A Canadian company named South Bow is proposing to revive sections of the Keystone XL oil pipeline, potentially boosting Canada’s crude exports to the U.S. by over 12%. This revival plan, if approved by U.S. President Donald Trump and with the construction of additional links to U.S. refining hubs, would take a different route through the U.S. compared to the previously canceled Keystone XL project under former U.S. President Joe Biden in 2021.
South Bow, established by former Keystone XL proponent TC Energy in 2024 to manage its oil pipeline business, is contemplating reviving portions of the pipeline already built in Alberta and possessing all necessary Canadian permits. Canadian Prime Minister Mark Carney discussed the pipeline’s potential revival with Trump in October, seeing it as a negotiating leverage point for the upcoming Canada-U.S.-Mexico trade agreement talks.

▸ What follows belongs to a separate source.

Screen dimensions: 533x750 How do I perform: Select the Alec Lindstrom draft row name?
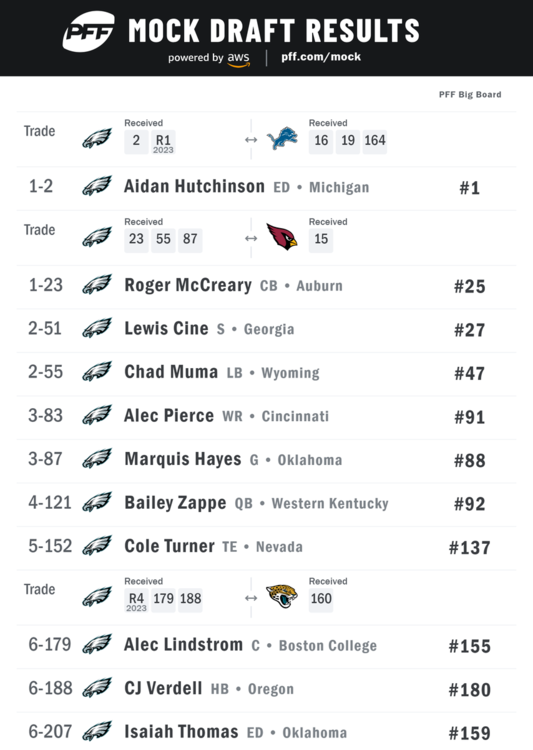click(184, 645)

The proposed partnership between South Bow and Bridger Pipeline aims to construct a 1,038-kilometer pipeline with the capacity to transport up to 550,000 barrels per day, stretching from Phillips County, Montana, near the U.S.-Canada border, to Guernsey, Wyoming. However, to reach refining hubs like Cushing, Oklahoma, Patoka, Illinois, and the U.S. Gulf Coast, further connections would be necessary as Guernsey alone is not an end market for crude oil.
Matthew Lewis, founder of Plainview Energy Analytics, suggests the most feasible configuration would involve a new pipeline of over 680 kilometers connecting Guernsey to Steele City, Nebraska, where it could link to the existing Keystone mainline system. The project’s success hinges on overcoming permit challenges and potential environmental litigations, with uncertainties surrounding the project’s risk management.
Bridger’s proposal to construct the Montana-to-Guernsey leg alongside existing pipeline infrastructure aims to streamline permit acquisition. On the Alberta side, approximately 150 kilometers of Keystone XL pipeline remains idle post-cancellation. While the White House refrained from commenting on the South Bow-Bridger proposal, analysts highlight the necessity of a presidential permit for the U.S.-Canada border-crossing segment.
Despite differences from Keystone XL, the revived pipeline project is anticipated to face opposition from environmentalists, landowners, and Indigenous communities due to its large-scale nature. With the project’s political risks spanning multiple administrations, uncertainties loom over its long-term viability and potential regulatory hurdles.
Simultaneously, Enbridge and the company behind the Trans Mountain pipeline are pursuing their own expansions, adding to the competitive landscape of export pipeline projects. Enbridge’s approved expansions for its Flanagan and Mainline pipeline systems are deemed less complex and more economically viable compared to South Bow’s proposal, raising financial questions from investors about the latter’s ability to balance project financing with dividend maintenance and debt management.